As 2026 approaches, Design Workshop foresees six trends shaping the future of design, planning, and community building. These insights reflect work across cities, neighborhoods, campuses, and landscapes, and highlight how design can respond to cultural shifts, environmental challenges, and the ongoing need for deeper human connection.
1. Placekeeping Over Placemaking
Communities everywhere are grappling with rapid growth, urbanization, environmental disconnection, and the loss of intergenerational knowledge. Without placekeeping, we risk continuing into Generica America. With it, we embed authenticity into public spaces that might otherwise be stripped of meaning. Designing with memory isn’t nostalgic, it is urgent. This is where the distinction matters. Placemaking is often about creating something new—an external vision, a fresh identity, innovation for its own sake. Placekeeping, on the other hand, preserves and amplifies what is already there. It listens to memory, culture, and tradition. Placekeeping asks us not to bulldoze the past, but to listen deeply to what has always been.
South Park Heritage Trail, Raleigh, NC
2. Community Engagement as a Design Driver
Engagement is not simply a box to check. Meaningful dialogue, rooted in listening and mutual respect, is essential to developing ideas that are both innovative and community supported. This trend reflects a growing understanding that design outcomes improve when diverse voices shape the process from the very beginning. It places collaboration at the center of how we plan, design, and build.

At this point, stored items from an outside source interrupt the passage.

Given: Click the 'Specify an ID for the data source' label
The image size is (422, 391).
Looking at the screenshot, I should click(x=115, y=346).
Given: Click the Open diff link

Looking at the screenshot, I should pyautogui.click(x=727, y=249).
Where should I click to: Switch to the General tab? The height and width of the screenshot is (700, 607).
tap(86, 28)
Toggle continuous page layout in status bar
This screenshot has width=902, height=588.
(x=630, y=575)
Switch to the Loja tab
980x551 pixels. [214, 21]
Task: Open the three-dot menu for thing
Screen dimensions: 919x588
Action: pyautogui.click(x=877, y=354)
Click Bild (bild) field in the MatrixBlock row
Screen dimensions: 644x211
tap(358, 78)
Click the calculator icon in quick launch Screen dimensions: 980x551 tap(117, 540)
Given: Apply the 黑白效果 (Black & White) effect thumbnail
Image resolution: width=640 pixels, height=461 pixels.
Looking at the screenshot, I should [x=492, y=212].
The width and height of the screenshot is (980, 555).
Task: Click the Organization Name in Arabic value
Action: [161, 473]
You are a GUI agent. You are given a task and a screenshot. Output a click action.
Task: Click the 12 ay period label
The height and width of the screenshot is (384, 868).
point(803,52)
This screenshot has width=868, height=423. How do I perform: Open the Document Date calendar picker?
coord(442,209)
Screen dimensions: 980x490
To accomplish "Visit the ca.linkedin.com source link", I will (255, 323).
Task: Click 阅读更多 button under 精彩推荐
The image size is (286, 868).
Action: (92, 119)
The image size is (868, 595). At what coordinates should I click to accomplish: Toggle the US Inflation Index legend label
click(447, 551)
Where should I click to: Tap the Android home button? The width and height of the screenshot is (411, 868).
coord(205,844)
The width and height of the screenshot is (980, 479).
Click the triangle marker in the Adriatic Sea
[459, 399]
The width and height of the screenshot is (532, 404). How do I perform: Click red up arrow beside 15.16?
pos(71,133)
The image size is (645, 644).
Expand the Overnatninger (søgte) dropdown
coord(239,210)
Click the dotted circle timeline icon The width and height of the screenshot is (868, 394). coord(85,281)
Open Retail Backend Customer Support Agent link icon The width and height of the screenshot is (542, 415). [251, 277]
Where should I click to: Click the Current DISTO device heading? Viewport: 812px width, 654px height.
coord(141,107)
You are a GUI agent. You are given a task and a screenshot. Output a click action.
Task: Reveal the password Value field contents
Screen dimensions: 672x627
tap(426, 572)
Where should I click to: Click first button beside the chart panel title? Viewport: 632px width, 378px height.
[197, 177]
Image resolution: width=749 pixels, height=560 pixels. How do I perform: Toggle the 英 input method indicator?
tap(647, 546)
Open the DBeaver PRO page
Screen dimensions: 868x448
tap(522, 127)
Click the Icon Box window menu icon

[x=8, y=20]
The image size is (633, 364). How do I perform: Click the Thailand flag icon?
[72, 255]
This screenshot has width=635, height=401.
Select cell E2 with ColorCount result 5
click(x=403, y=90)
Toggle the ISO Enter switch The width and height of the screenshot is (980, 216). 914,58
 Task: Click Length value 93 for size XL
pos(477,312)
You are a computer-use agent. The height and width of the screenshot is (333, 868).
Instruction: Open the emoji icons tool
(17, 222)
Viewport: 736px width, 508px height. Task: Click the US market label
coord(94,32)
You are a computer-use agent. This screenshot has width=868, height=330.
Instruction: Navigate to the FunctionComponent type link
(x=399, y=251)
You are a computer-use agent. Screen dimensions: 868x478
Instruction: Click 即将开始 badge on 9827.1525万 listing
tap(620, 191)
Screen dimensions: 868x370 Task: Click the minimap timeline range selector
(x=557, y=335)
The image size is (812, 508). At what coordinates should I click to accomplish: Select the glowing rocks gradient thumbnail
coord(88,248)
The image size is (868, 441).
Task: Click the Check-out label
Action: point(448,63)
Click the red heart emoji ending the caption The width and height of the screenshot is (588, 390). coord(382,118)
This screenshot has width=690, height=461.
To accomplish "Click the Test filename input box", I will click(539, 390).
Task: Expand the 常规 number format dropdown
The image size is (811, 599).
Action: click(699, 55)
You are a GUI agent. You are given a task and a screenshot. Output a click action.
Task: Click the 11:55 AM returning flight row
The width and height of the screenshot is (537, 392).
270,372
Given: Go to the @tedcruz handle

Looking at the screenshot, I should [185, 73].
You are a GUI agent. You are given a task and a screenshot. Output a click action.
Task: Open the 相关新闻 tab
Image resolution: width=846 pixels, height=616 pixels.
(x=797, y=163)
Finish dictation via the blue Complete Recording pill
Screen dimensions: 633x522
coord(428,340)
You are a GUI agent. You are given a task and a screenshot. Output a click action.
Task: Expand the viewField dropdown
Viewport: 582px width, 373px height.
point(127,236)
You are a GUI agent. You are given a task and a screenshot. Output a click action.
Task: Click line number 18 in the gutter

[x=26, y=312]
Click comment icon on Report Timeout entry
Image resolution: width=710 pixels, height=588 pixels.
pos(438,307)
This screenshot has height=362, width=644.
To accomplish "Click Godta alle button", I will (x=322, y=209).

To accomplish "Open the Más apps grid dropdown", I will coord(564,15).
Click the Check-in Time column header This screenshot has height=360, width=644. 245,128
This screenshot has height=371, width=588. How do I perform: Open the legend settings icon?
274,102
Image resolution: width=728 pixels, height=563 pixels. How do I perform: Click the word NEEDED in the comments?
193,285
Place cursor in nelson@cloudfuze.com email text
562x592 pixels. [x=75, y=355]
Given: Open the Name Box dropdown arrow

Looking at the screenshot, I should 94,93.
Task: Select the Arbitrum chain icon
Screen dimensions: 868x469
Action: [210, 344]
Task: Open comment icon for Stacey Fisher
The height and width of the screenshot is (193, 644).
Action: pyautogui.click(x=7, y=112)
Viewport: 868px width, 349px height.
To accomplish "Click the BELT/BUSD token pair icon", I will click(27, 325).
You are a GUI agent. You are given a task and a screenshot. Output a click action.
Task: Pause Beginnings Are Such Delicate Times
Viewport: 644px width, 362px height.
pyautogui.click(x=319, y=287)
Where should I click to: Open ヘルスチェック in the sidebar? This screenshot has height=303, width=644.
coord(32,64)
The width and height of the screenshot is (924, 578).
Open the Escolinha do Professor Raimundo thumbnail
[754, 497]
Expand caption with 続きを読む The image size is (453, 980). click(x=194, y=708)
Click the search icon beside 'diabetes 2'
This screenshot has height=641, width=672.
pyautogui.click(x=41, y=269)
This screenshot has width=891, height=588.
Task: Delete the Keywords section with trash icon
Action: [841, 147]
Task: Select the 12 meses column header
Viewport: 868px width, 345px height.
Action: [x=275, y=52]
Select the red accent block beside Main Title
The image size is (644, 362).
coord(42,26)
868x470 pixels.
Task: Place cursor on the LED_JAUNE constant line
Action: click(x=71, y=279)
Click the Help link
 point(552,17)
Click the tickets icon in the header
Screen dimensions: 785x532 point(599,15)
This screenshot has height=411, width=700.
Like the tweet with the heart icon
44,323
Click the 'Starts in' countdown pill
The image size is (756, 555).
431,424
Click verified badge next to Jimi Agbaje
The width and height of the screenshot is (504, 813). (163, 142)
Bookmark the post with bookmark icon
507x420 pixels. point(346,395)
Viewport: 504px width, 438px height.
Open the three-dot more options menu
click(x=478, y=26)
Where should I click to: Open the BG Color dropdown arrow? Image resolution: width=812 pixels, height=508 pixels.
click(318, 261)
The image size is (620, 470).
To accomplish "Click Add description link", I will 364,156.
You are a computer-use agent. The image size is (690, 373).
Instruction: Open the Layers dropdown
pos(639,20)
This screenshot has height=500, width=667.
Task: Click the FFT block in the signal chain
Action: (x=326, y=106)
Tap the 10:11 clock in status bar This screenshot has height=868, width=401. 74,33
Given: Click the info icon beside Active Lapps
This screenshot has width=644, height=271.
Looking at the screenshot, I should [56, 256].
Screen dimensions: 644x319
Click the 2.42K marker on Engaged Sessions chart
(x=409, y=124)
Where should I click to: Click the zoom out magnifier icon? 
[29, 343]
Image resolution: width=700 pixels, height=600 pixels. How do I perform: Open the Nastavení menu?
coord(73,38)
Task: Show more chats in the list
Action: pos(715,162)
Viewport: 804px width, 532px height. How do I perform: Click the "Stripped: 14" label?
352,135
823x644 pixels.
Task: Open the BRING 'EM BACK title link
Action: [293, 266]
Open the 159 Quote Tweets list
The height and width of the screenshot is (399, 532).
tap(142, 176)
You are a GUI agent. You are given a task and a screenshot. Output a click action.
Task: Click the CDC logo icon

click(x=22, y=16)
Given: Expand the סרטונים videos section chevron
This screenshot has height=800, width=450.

Colorado Springs Historic Master Plan - Community Engagement
3. Pedestrian Power
Walkability and human-scaled environments continue to shape where and how people want to live, work, and gather. Streets and public spaces that prioritize movement, social connection, and everyday interaction are becoming essential to vibrant places.
Main Street, Downtown Houston, TX
4. Climate & Wildfire Resilience
Climate impacts are intensifying, and design must respond with strategies that protect people, place, and ecosystem health. This includes fire-smart landscapes, resilient infrastructure, and adaptive ecological planning that anticipates risk while enhancing environmental performance.
UCLA Campus Project
5. Motivational Public Realms
Public spaces are being designed not just for function, but to spark energy, creativity, and collective engagement. These realms invite movement, encourage gathering, and infuse everyday moments with delight. The focus shifts from accommodating activity to inspiring it.
A-Street Promenade, Bentonville, AR
6. AI-Driven Design
Artificial intelligence is transforming how design questions are asked and answered. Tools that support predictive modeling, sentiment analysis, and data visualization are helping teams anticipate needs, personalize dialogue, and accelerate sustainable design solutions. AI does not replace human judgment; it extends insight and supports deeper understanding.